Il y a quelques années, le sénateur républicain John McCain n’avait pas hésité à parler d’Apple comme de «l’un des plus grands manipulateurs pour ne pas payer d’impôts.» Alors que le géant américain, plus grosse capitalisation mondiale, doit présenter ses résultats mardi soir, un rapport publié par l’organisation Citizens for Tax Justice révèle que, en 2014, la multinationale détenait une réserve de 181,1 milliards de dollars en dehors des États-Unis, notamment via trois filiales sitées dans des paradis fiscaux. Le groupe de Tim Cook devance General Electric (119 milliards) et Microsoft (108,3 milliards). Au total, selon le rapport, Apple a augmenté de 70 milliards de dollars sa réserve en un an, placée majoritairement en Irlande.
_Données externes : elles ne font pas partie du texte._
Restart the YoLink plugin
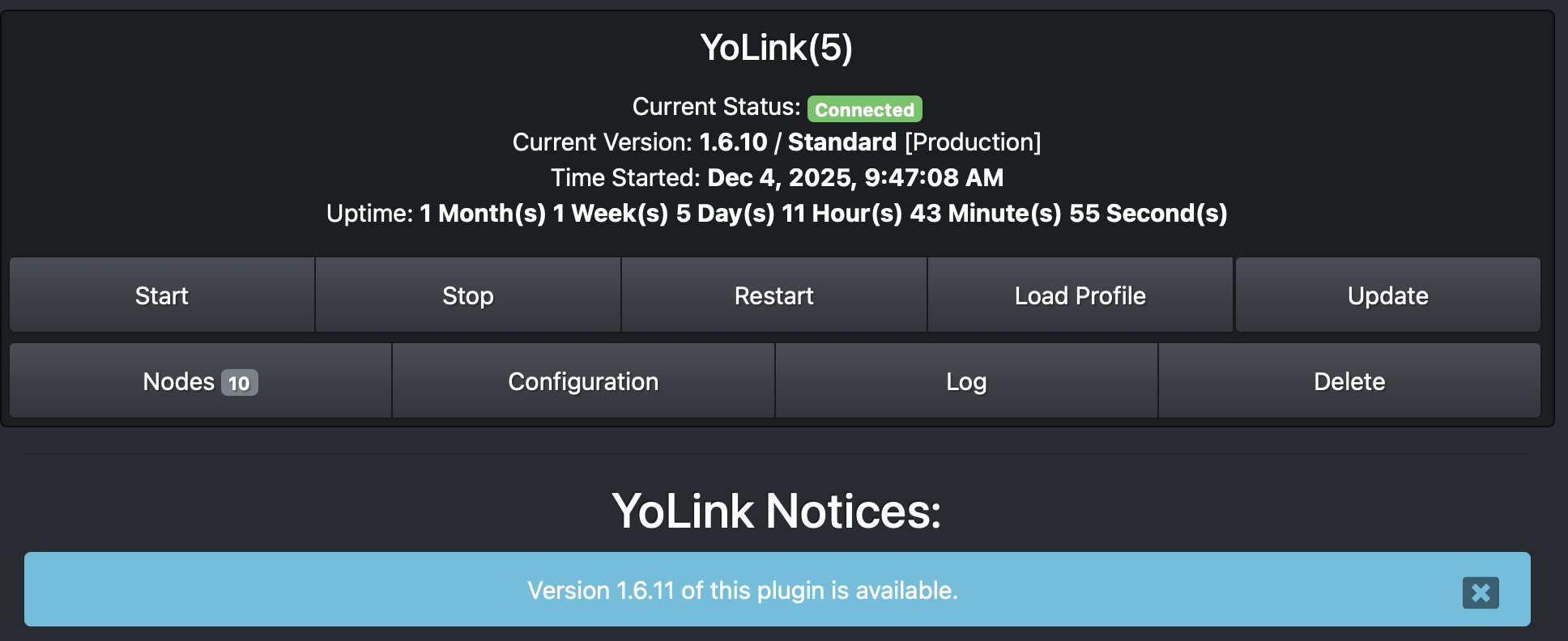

Avec ces pratiques, le groupe a échappé à près de 60 milliards de dollars d’impôts et n’aurait payé que 2% d’impôts sur ses bénéfices.
Autre exemple marquant, celui de Microsoft qui possédait une dizaine de filiales dans des paradis fiscaux en 2007, rappelle ce rapport. Aujourd’hui, le groupe n’en annonce que cinq, mais a augmenté ses placements de 7,5 à 108,3 milliards de dollars. La société échappe désormais à 34,5 milliards de dollars d’impôts et n’en paie que 3% dans les paradis fiscaux. Une enquête du Wall Street Journal a montré que 90% de cet argent placé à l’étranger était réinvesti dans des actifs américains comme des bons du Trésor, ce qui permet à l’entreprise d’exploiter la stabilité financière américaine sans avoir à débourser le moindre centime en impôts.
Le constat global est encore plus significatif: entre 2008 et 2014, les 500 groupes américains les plus fortunés ont doublé leurs actifs dans les paradis fiscaux pour atteindre 2100 milliards de dollars au 31 décembre 2014, selon le rapport de Citizens for Tax Justice. Selon les estimations de l’organisation, 358 sociétés seraient concernées par ses pratiques, soit 72% des leaders du marché américain, dont 60% ont au minimum une filiale installée dans les Bermudes ou dans les Îles Caïmans. Dans la majorité du temps, les sociétés n’installent qu’une boîte aux lettres dans ces territoires. Selon l’OCDE, ces pratiques d’optimisation fiscale des multinationales feraient perdre entre 90 et 210 milliards d’euros aux États chaque année, soit entre 4 et 10% des revenus mondiaux de l’impôt sur les sociétés.
Rien qu’aux États-Unis, le rapport estime la fuite à 90 milliards de dollars chaque année. Bien que l’administration Obama a décidé depuis de nombreuses années de s’attaquer à ces pratiques, la puissance des lobbys permet encore à ce jour de faire pression pour bloquer toute action législative.
De son côté, la Commission européenne commence doucement à passer à la répression, un an après la révélation du scandale LuxLeaks. Le 21 octobre dernier, Bruxelles a mis à l’amende Fiat Finance and Trade, basée au Luxembourg, et Starbucks, domiciliée aux Pays-Bas. De premiers grains de sable dans le gigantesque système interne au sein des multinationales, notamment via le montage des «ruling tax»: un schéma qui permet, via les filiales d’un même groupe, de minimiser les impôts.